Analysis: None of the extracts gave positive results. This was to my expectation, since my plant sample was common grass. No antibacterial quality has been found in it so far, so I wasn't surprised that my experiment showed that too. This being said, there could have been experimental errors that muddled my results, including human error and contamination. There may be ways to further improve this experiment. For example, grinding up the plant material in a blender instead of hand grinding would be more effective, and we would have had more plant extract to work with.
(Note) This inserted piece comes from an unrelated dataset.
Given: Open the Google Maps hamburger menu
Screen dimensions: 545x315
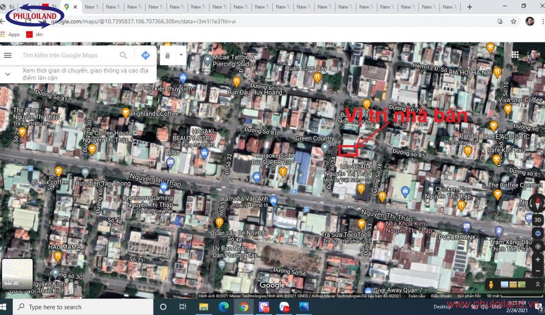Looking at the screenshot, I should pyautogui.click(x=8, y=56).
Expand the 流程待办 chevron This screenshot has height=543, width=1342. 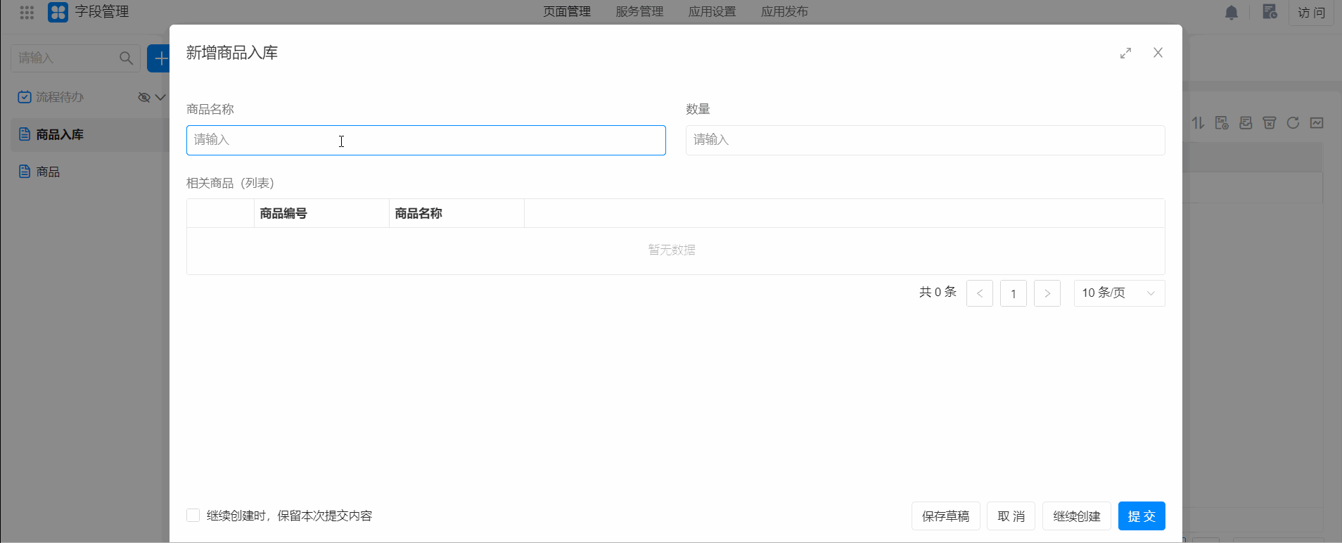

Because it was so hard to break down the cellulose of grass, I don't think that I was able to break out many important cells from my plant material; by the time I ran it through the filter, there was still a plethora of chunky plant material that I wasn't able to grind down to a mush.
TLAB Questions: If an extract gives a negative result in the antimicrobial assay, it does not necessarily mean that the extract does not have an antimicrobial agent. The extract could possibly be potent for a very specific type of bacteria not present in the culture. / In preparing some of the disks, some of the methanol extractions smelled like alcohol. This could be a significant problem because alcohol is known to disinfect and kill bacteria, and this would compromise the experiment. You wouldn't know if it was the alcohol or the extract that eliminated the bacteria. / Each compound may have one or more compounds in it. In order to identify the exact compound in an extract that is causing microbial action, scientists can use chromatography. By utilizing this method, scientists can filter and separate compounds through "thin chromatography," where individual molecules are separated based on polarity.